Output the data from its first line through the line containing "The image size is (2160, 1226)." as a JSON list of strings, one string per line, with both ends included and blank lines omitted.

EXERCISE MATERIAL section start

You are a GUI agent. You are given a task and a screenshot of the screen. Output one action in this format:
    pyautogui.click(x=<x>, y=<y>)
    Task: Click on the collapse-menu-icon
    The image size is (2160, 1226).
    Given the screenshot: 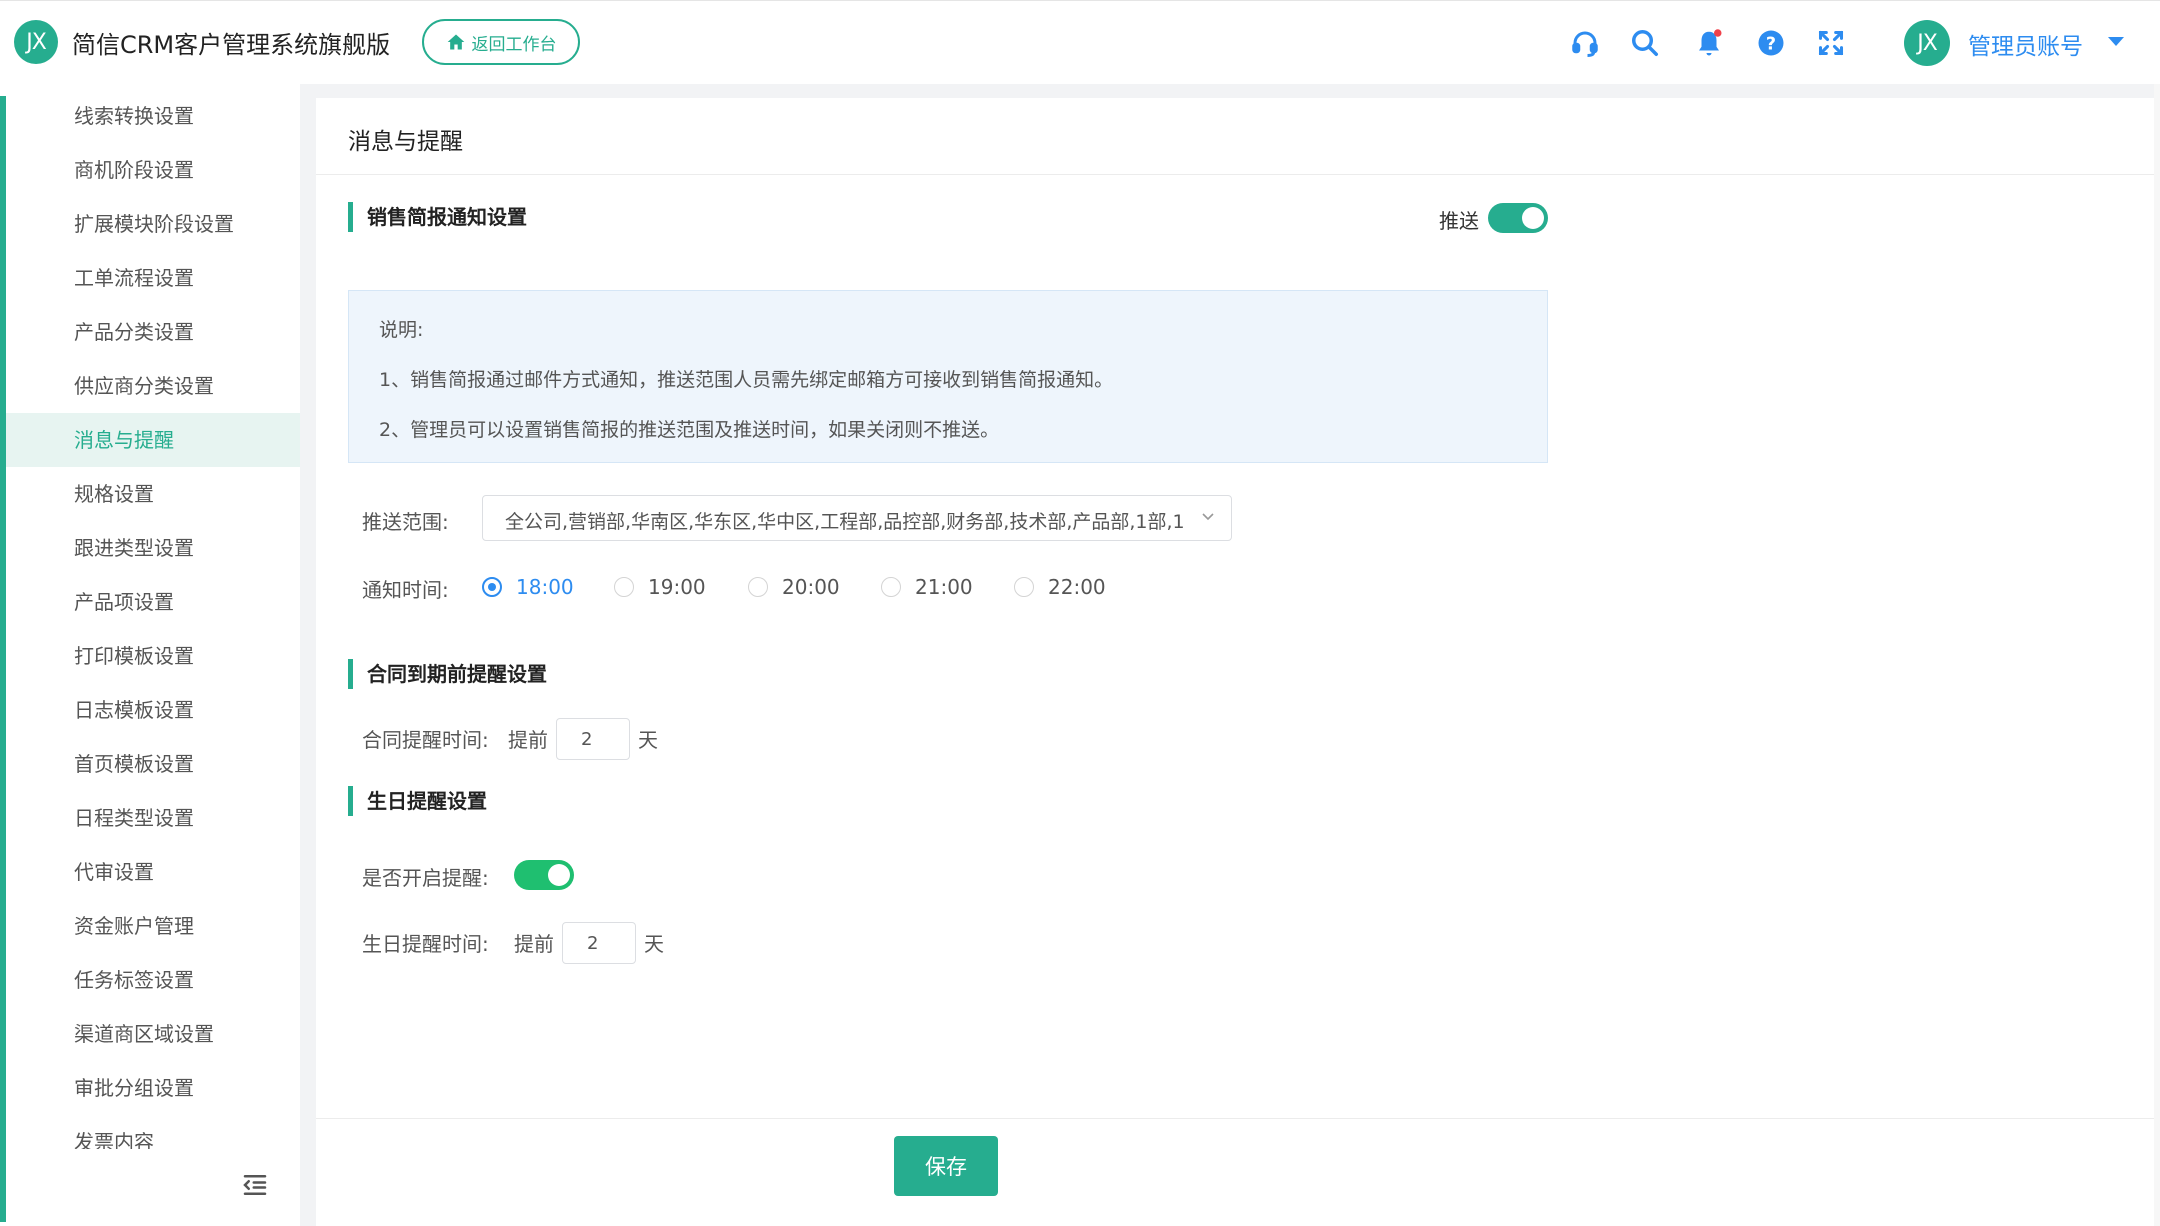 What is the action you would take?
    pyautogui.click(x=255, y=1185)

EXERCISE MATERIAL section end

#### SOLUTION TO THE PROBLEM
[
  "You are a GUI agent. You are given a task and a screenshot of the screen. Output one action in this format:",
  "    pyautogui.click(x=<x>, y=<y>)",
  "    Task: Click on the collapse-menu-icon",
  "    The image size is (2160, 1226)."
]